===== PROVIDED TEXT =====

Objective: To determine the mass of a water bomb necessary
to survive a bungee jump – but still experience the bungee
The height of the bungee jump will be 3.75m, and the length of
the bungee cord will be 2m. You will make the bungee with
rubber bands tied together.
Wednesday: Lab prep - discuss activity, make your group action plan and make bungee.
Thursday: Data collection, draw graph (complete for h/w)
Friday: Complete calculations and decorate your bomb.
Monday: Fill the bombs and do the bungee launch!!
Tuesday: Write up due.
Questions to ask yourselves in your group before you begin:
1. As you hold the water bomb at the top of the jump, what would an energy bar chart look
2. If the water bomb boy/girl has maximum thrill (i.e. is just above the ground), what would
the energy bar chart look like?
3. What can you say about the sum of the energy bars in each graph?
4. How would you determine the numerical value of the energy bars?
1. Unlike a spring, the Fs vs. x graph is not linear, so you cannot use the formula
Eel = ½kx2 if you want accurate results. But Eel is still equal to the area under the graph.
2. The more accurate your data, the more precise your calculations will be.
3. The more data you collect for your Fs vs. x graph, the more precise your calculations will
be. (Collect at least 10 data points)
1. “Thrill Level” (MAX 10pts)
o If you stop >50cm from the ground: 0pts
o If you stop 40-50cm from the ground: 2pts
o If you stop 30-40cm from the ground: 4pts
o If you stop 20-30cm from the ground: 6pts
o If you stop 10-20cm from the ground: 8pts
o If you stop 0-10cm from the ground: 10pts
o If you hit the ground: 0pts
2. Write-up (MAX 25pts)
o Title page: 1pt
o Energy bar charts: 2pts each
o Graph of Fs vs. x: 5pts
o Eel calculation: 5pts
o Mass calculation: 5pts
o Summary of how you collected your data and how the calculations led to your
predicted mass: 5pts

=====

### YOUR TASKS
**A.** Please output the part of the bungee lab handout starting at "Objective: To determine" and ending at "bands tied together.".
**B.** Summarize the bungee lab handout in three sentences.
The listing after this point comes from a different source.

===== DATA SECTION =====

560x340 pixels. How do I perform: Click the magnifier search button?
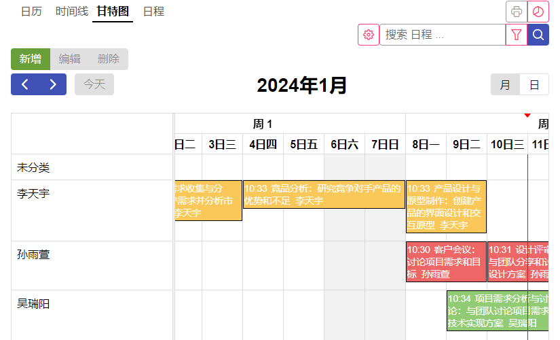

=====

### ANSWERS IN ORDER
**A.**
Objective: To determine the mass of a water bomb necessary
to survive a bungee jump – but still experience the bungee
The height of the bungee jump will be 3.75m, and the length of
the bungee cord will be 2m. You will make the bungee with
rubber bands tied together.

**B.** The lab's goal is to find the water bomb mass needed to survive a 3.75 m bungee jump on a 2 m cord made of tied rubber bands while still experiencing the bungee. Because the Fs vs. x graph is not linear, the elastic energy should be found as the area under the graph rather than with Eel = ½kx², using at least 10 data points. The work runs from Wednesday prep through a Tuesday write-up and is scored on thrill level, up to 10 points for stopping within 10 cm of the ground, and a write-up worth up to 25 points.